Mais non ! En réalité ta prise A part au tableau électrique (point C), puis du tableau électrique à ta prise B. si ton disjoncteur est à 10m, tu pensais avoir 2m, mais tu as 10m+10m+2m soit 11 fois plus !!!


Comme dit plus haut, n'importe quel transfo branché sur la ligne va te pourrir ton signal (le pire étant le réglage variable d'une lampe halogène), les ampoules "éco" (donc identique à un tube néon) te balancent une tonne de parasites radiofréquence.

Comme se sont des parasites, ils n'atténuent pas le signal mais le brouillent. Ce qui veut dire que tu ne le verra pas sur le débit : ton CPL te dira qu'il est connecté en 30Mbits car son paquet de test passe à cette vitesse, mais de nombreux paquets de données d'internet seront brouillés, et seront rejetés, donc retéléchargés plusieurs fois. Au final ça rame.


Après je ne déconseille pas le CPL, quand ça marche c'est pratique. Mais l'idéal est de tester sur les prises désirées avant d'acheter en empruntant un kit à un ami. Et bien se rendre compte que le circuit électrique d'une habitation est complexe, et que 2 prises côte-à-côte ont peut-être 20m de câble entre les deux...


----------



## Anonyme (7 Octobre 2012)

Tout ça est vrai, mais ce n'est pas la distance qui est en cause.

Actuellement j'ai 2 maisons distantes de 240m reliées par CPL et ça fonctionne AUSSI bien que quand je suis branché directement à la box (même temps de ping, et même débit).

Mais pour obtenir ce résultat je passe par un câble dédié (une ancienne ligne téléphonique !).
Par conséquent les 2 CPL dépendent du même disjoncteur (le signal ne traverse pas de disjoncteur)

J'ai une autre liaison entre 2 maisons avec une ligne de 85m, câble dédié également.
(temps de ping sur la box : 2 ms)

Ce qui pose problème au CPL, c'est en premier lieu les disjoncteurs, et ensuite les interférences.

Le signal est fortement affaibli par les disjoncteurs (simples, de tableau électrique) et ne traverse quasiment pas les disjoncteurs différentiels.


----------



## sparo (7 Octobre 2012)

Effectivement le Ping et très bon en cp&#314; mais il y par contre des problème de paquet perdu, en tous cas ce qui est certains rien ne vaut un bon câble rj45, même les meilleurs boîtier CPL soit disant 200,500,1000 n'atteigne pas le 100 Mbits même lorsqu'il sont brancher sur la même multiprise
Mais le CPL reste une bonne solution pour partager de l'Internet

Sinon rassure moi Renaud31 tu ne fais pas passer du 220v dans un câble téléphonique ???
À titre professionnelle je réutilise des anciennes Ligne pilote (du câble téléphoniques parfois un simple 3G1.5) pour faire de l'IP mais j'utilise des modems SDSL c limiter à 15mbits mais la porté est énorme plus de 10 km sur un bon câble.


----------



## Anonyme (7 Octobre 2012)

Il est clair que le câble Ethernet est toujours la meilleure solution.

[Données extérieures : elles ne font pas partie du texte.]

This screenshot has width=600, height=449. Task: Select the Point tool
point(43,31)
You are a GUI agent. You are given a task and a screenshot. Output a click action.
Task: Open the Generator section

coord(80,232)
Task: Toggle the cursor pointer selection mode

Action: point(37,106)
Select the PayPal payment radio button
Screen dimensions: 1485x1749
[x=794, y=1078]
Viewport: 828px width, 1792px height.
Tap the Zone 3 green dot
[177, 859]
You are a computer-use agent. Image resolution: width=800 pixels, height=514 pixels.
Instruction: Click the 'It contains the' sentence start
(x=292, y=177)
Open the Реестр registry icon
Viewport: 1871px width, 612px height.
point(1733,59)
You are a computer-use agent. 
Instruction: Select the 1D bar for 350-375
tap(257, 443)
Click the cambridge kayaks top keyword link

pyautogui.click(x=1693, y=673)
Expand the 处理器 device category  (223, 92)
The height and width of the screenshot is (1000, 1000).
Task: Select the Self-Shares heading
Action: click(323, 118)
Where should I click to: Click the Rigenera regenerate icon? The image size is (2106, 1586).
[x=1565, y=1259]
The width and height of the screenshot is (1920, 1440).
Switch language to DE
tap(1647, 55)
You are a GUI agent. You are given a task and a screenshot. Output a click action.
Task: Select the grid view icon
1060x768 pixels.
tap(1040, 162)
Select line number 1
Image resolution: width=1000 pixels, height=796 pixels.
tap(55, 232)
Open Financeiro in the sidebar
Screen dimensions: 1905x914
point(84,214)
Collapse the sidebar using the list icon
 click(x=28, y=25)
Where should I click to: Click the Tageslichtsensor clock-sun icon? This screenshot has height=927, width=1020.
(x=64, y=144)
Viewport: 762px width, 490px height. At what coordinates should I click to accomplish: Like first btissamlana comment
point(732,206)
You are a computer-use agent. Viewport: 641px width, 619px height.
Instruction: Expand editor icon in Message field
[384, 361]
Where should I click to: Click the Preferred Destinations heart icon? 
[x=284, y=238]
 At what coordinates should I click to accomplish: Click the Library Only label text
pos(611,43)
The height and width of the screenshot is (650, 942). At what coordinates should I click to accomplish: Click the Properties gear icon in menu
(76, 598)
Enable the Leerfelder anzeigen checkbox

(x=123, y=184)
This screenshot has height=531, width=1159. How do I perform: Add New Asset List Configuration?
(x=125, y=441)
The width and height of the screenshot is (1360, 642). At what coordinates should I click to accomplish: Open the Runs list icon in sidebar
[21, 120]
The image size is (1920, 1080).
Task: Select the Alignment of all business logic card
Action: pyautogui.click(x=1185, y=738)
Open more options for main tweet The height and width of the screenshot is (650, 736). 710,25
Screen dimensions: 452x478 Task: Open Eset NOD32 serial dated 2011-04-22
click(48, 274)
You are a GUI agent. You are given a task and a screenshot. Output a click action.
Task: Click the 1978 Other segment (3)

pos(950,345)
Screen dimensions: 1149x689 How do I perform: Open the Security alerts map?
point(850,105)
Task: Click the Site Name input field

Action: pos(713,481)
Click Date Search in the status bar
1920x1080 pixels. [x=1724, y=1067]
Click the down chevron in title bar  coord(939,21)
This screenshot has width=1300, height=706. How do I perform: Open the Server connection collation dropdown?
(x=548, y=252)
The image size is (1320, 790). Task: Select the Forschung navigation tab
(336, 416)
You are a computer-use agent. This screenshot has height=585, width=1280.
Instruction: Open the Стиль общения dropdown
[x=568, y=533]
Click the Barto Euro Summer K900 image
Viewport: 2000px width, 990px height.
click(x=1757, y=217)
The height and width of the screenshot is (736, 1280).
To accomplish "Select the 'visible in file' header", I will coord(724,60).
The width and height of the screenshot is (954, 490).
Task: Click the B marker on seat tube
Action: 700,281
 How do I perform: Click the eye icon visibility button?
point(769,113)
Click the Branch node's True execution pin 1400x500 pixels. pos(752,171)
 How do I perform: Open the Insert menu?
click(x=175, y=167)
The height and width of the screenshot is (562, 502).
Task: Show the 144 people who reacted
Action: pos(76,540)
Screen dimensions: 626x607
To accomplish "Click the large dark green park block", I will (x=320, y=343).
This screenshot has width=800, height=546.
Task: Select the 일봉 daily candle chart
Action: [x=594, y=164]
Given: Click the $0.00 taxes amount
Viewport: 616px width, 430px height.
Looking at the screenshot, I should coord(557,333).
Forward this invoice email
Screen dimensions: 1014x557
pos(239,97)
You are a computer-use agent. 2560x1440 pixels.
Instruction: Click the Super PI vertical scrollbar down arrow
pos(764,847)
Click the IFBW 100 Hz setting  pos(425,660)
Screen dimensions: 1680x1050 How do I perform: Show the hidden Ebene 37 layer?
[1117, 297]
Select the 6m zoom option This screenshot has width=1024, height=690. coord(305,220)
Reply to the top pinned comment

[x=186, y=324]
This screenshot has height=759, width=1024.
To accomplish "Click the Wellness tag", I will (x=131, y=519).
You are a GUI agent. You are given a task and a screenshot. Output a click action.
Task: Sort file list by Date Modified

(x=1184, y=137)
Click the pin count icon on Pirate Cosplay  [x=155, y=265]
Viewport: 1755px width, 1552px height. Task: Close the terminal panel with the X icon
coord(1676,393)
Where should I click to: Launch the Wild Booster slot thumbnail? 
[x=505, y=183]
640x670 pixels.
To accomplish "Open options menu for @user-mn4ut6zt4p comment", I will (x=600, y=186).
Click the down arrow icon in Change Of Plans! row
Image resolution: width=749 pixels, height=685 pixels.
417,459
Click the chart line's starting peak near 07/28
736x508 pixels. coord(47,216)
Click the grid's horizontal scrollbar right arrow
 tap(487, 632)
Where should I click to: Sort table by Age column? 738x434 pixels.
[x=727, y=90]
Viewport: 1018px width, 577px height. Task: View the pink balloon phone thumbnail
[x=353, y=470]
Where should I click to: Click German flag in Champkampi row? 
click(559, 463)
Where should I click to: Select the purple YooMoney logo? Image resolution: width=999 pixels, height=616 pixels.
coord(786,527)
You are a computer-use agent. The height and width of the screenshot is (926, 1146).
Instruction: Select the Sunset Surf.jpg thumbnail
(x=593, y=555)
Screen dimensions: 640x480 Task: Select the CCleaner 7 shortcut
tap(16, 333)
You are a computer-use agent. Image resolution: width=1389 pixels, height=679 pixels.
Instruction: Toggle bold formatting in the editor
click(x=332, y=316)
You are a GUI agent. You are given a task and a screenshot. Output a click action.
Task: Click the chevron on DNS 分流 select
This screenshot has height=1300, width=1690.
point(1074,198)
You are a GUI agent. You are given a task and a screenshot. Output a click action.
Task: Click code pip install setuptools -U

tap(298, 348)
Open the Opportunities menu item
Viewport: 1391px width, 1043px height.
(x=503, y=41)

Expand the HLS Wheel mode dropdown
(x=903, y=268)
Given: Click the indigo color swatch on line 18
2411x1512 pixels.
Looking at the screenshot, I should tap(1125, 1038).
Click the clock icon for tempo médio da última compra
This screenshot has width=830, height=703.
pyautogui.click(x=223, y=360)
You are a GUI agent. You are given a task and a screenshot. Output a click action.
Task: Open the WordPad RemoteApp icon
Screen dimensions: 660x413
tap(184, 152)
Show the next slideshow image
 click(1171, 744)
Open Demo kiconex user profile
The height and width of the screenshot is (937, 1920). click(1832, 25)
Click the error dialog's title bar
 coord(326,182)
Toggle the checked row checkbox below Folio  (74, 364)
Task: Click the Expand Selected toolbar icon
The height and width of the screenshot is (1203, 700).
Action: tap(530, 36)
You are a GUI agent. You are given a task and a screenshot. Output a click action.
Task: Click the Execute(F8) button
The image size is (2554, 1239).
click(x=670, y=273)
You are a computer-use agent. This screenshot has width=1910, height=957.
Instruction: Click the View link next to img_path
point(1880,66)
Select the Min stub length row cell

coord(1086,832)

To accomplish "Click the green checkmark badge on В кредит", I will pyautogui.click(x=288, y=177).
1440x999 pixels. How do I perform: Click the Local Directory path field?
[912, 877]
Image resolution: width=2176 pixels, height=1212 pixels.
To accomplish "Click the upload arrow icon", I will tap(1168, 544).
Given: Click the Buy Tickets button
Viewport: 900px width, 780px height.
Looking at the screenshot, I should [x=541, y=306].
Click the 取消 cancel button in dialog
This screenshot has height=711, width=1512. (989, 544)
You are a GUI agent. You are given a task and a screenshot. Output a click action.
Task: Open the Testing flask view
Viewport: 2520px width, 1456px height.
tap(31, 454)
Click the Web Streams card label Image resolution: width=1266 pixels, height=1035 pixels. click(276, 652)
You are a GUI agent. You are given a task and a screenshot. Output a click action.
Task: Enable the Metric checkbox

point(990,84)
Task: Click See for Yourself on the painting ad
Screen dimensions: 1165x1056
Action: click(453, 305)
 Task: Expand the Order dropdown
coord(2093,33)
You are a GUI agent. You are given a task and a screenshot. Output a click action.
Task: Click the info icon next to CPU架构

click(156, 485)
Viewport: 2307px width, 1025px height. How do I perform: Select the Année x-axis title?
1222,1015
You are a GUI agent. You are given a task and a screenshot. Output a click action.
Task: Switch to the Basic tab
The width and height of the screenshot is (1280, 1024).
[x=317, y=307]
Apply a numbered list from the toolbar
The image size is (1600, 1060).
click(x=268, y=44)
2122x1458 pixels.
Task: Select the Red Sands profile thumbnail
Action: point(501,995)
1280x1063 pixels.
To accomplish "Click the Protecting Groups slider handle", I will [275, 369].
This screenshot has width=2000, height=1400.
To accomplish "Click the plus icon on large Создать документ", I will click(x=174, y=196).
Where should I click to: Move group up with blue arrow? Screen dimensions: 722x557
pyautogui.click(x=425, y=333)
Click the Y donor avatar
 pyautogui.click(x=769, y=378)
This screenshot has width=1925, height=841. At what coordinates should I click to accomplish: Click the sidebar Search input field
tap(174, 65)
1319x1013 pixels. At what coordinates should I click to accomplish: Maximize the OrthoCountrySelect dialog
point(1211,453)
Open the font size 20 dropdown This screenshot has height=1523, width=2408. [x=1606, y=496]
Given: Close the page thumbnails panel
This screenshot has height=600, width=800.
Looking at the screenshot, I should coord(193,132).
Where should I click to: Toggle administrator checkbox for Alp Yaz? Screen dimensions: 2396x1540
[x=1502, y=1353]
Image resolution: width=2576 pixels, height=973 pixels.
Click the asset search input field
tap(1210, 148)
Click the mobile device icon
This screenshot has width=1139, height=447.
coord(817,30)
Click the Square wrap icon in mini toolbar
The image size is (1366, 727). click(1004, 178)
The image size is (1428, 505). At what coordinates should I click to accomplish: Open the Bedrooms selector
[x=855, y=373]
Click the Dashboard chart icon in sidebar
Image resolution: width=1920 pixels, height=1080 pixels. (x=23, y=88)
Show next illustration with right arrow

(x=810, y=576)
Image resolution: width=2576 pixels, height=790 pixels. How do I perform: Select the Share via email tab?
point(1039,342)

Mais pour de l'Internet le CPL est très bien, mais avec les réserves déjà dites.

Si si je te rassure, je mets du 220V dans du câble téléphonique, mais ce câble ne sert QUE à la prise CPL qui est au bout, et en amont, est protégé par un différentiel et un disjoncteur 2A.

Si ça t'intéresse un peu : je vis en montagne, isolé, et avec 1 modem routeur, on dessert... 4 maisons.

La mienne est à 680m du modem routeur, et la dernière maison 240m plus loin, soit 920m du routeur !

Voilà le réseau monté par ma pomme : 

Maison A : ADSL Orange + modem routeur wifi Netgear
1 PC fixe en wifi + 1 à 2 portables
+ 1 CPL relié à un câble dédié de 85m qui envoie vers :

Maison B : 1 CPL + 1 switch Ethernet + 1 Point d'accès (PA) qui donne la wifi dans la maison 
1 Mac en wifi + portables.
+ 1 PA relié à une antenne bâton extérieure, qui envoie vers :

Maison C (la mienne) situé à 600M de maison B à vol d'oiseau
1 PA relié à une antenne parabolique + 1 switch Ethernet + Mon Mac en Ethernet ou wifi + 1 PC en Ethernet
+ 1 CPL relié à une ligne téléphonique de 240m qui envoie vers :

Maison D : 1 CPL + 1 switch Ethernet + 1PC en Ethernet.


Et ça marche nickel :love:


----------